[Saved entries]
- - - -
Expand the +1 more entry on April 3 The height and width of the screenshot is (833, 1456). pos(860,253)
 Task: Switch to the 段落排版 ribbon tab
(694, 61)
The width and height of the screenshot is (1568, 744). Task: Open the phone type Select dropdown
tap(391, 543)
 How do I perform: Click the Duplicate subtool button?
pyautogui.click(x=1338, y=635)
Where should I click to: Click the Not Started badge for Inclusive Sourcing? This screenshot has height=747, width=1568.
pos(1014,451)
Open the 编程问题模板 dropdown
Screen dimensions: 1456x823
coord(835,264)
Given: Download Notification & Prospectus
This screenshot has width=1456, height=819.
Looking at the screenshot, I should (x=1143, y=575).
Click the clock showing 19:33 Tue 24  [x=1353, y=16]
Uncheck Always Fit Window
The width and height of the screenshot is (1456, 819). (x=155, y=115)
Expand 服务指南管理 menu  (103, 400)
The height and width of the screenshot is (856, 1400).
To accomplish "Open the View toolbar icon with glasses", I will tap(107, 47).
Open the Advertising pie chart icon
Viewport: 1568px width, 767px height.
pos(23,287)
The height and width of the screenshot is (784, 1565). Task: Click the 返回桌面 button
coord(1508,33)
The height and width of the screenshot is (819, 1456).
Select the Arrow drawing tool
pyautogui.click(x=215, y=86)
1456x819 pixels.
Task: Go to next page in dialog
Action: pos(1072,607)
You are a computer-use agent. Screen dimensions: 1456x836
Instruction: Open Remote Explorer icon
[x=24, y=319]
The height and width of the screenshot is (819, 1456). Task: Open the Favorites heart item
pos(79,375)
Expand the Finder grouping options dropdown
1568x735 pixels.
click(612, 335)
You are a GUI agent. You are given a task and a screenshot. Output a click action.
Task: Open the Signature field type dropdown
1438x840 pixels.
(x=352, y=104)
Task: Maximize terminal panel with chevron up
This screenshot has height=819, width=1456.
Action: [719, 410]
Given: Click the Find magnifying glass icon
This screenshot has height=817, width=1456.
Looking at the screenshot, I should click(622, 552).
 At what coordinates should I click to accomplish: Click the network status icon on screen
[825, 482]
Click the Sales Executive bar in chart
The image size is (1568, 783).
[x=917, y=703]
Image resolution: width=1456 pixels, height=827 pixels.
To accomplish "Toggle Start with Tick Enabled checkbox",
- - - -
Exactly the lines from the one holding "At what coordinates" through the end of the data are to be repeated, with both ends included.

* _Solution to the problem_:
 At what coordinates should I click to accomplish: Click the network status icon on screen
[825, 482]
Click the Sales Executive bar in chart
The image size is (1568, 783).
[x=917, y=703]
Image resolution: width=1456 pixels, height=827 pixels.
To accomplish "Toggle Start with Tick Enabled checkbox",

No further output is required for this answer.